# What the task requires
Give back, character for character, the line that includes "Ein kleiner Schritt" and all lines beneath it in the data.

# Records supplied
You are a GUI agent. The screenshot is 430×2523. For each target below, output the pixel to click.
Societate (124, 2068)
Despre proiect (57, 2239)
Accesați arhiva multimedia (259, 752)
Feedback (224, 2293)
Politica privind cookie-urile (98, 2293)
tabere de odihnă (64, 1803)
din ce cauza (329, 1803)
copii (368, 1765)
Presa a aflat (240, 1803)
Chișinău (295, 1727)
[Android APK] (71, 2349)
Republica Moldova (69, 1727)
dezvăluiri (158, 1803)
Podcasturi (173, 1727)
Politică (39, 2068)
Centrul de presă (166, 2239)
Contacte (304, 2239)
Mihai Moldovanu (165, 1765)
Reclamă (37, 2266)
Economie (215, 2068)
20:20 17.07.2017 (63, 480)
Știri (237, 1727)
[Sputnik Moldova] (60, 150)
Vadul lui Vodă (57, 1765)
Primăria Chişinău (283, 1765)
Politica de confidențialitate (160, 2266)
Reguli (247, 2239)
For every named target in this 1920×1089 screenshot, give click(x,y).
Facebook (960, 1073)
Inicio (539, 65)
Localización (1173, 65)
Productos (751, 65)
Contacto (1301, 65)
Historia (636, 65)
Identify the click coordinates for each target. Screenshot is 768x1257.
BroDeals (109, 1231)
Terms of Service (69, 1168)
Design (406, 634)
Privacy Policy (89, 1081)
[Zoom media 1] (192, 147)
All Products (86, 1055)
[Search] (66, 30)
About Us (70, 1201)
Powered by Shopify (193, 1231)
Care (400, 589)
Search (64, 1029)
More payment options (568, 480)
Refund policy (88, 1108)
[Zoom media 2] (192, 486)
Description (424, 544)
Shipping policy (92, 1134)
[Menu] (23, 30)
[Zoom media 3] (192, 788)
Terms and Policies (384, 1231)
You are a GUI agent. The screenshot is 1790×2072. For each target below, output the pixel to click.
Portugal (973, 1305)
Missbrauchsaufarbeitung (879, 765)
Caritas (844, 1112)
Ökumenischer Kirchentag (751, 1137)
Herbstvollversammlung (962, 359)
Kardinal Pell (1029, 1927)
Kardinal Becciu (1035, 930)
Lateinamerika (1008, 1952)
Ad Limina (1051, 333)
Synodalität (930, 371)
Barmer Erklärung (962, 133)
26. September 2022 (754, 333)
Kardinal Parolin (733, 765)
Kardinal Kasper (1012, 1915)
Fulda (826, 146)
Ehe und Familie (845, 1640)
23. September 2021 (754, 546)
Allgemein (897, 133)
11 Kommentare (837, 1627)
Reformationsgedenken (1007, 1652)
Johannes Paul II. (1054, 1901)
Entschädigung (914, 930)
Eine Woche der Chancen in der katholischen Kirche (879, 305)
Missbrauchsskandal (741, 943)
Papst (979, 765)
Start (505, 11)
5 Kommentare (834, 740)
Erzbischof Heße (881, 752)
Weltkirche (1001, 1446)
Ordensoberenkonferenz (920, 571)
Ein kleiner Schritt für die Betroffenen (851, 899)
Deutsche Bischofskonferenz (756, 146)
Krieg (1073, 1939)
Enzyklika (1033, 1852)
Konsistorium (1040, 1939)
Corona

# Answer for the task
Ein kleiner Schritt für die Betroffenen (851, 899)
Deutsche Bischofskonferenz (756, 146)
Krieg (1073, 1939)
Enzyklika (1033, 1852)
Konsistorium (1040, 1939)
Corona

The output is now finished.